* _JOB_:
Reproduce verbatim the stretch of entries from the line containing "Copy the push existing repository commands" through the line containing "Task: Open the Firefox downloads panel icon", and include nothing else. Omit the pictures from your answer.

* _ENTRIES PROVIDED_:

++++

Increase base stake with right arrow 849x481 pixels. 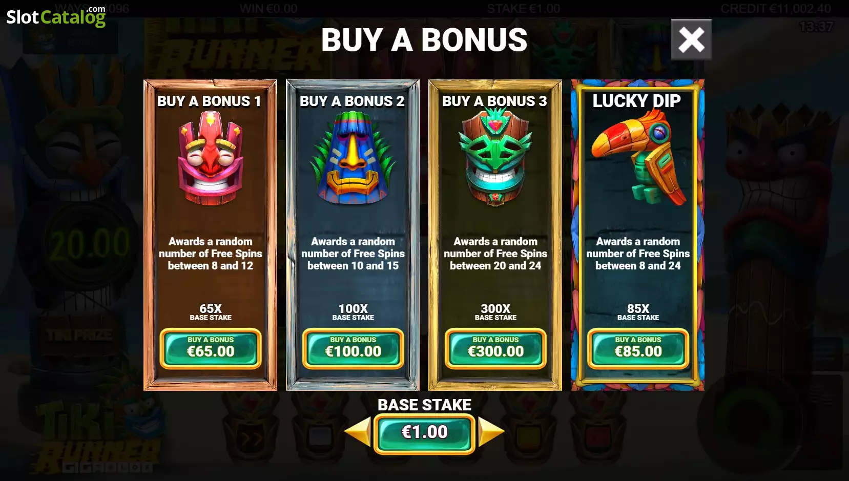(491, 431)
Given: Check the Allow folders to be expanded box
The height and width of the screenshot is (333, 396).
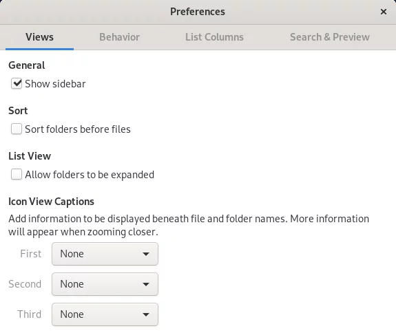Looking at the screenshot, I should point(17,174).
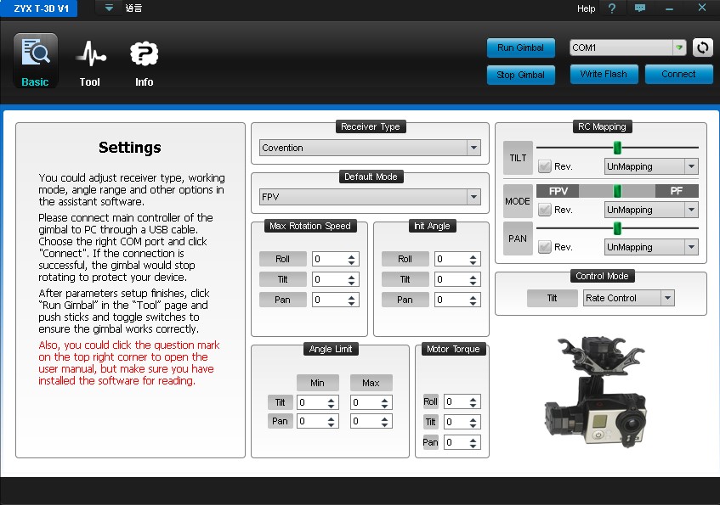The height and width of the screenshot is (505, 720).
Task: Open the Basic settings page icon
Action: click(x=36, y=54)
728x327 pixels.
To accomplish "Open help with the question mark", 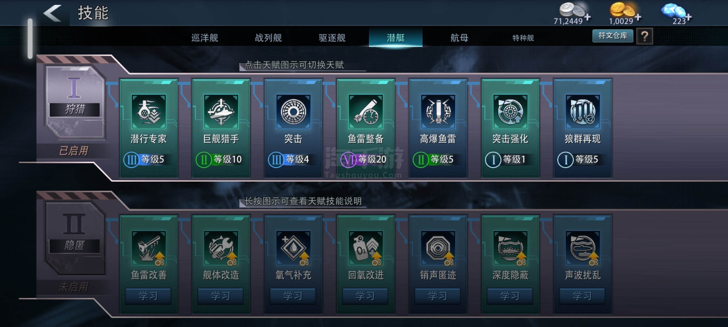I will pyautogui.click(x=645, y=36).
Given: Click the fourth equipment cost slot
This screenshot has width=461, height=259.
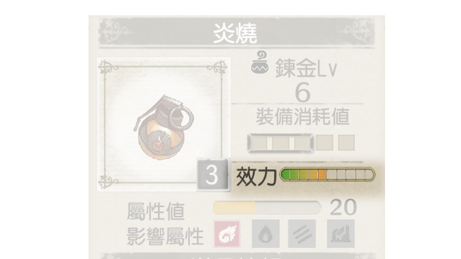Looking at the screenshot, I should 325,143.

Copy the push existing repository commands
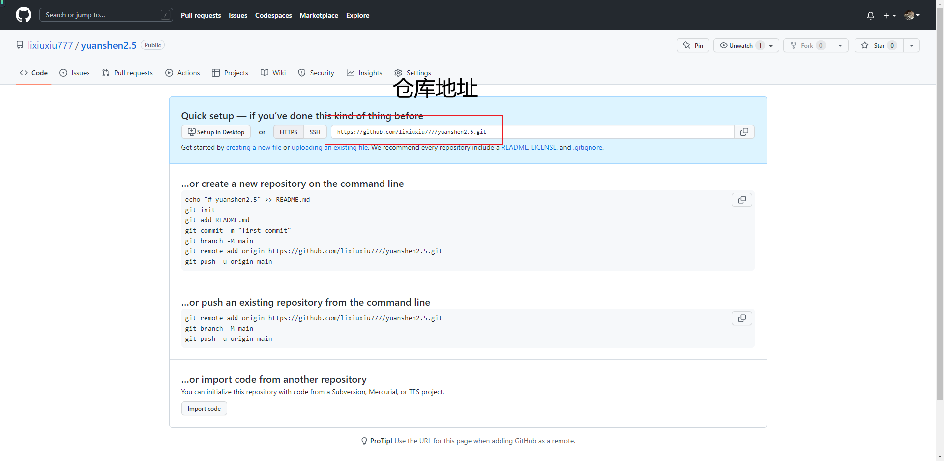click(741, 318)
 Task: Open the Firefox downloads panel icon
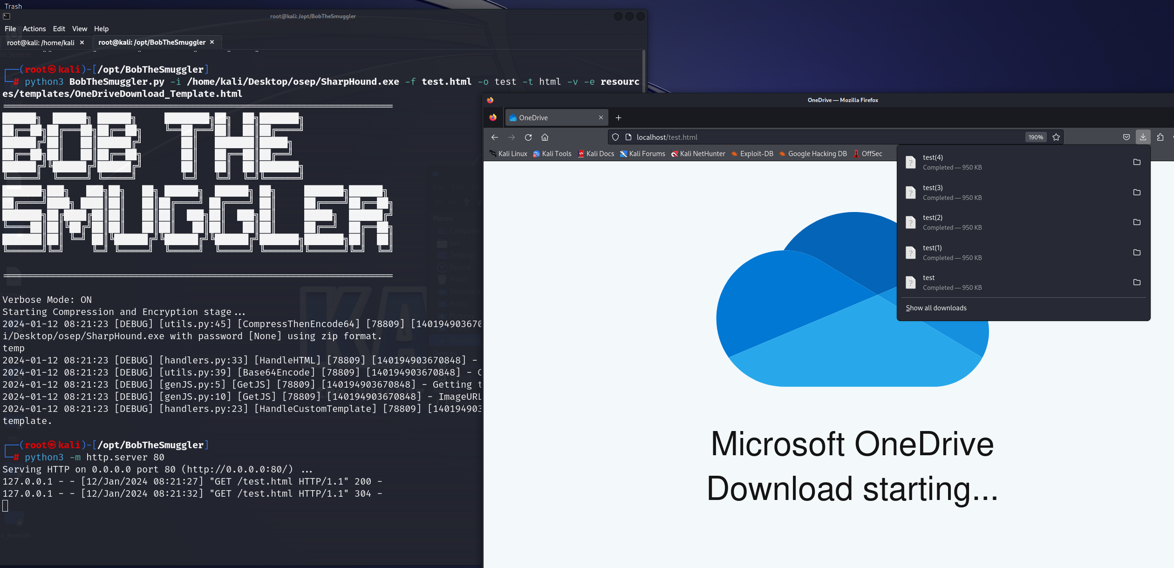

++++

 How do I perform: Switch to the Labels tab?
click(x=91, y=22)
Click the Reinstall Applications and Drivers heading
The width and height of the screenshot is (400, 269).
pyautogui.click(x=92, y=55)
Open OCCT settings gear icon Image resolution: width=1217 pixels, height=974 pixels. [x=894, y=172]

++++

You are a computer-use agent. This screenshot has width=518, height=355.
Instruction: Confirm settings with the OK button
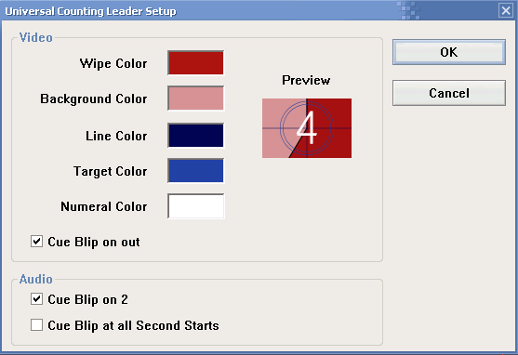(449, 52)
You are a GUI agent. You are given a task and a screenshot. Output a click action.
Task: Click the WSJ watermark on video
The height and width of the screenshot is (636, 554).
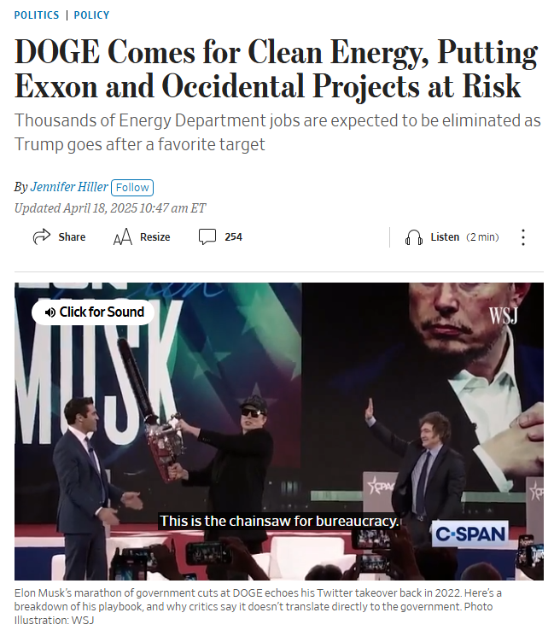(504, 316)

++++

* _ANSWER TO THE TASK_:
Copy the push existing repository commands
click(741, 318)
 Task: Open the Firefox downloads panel icon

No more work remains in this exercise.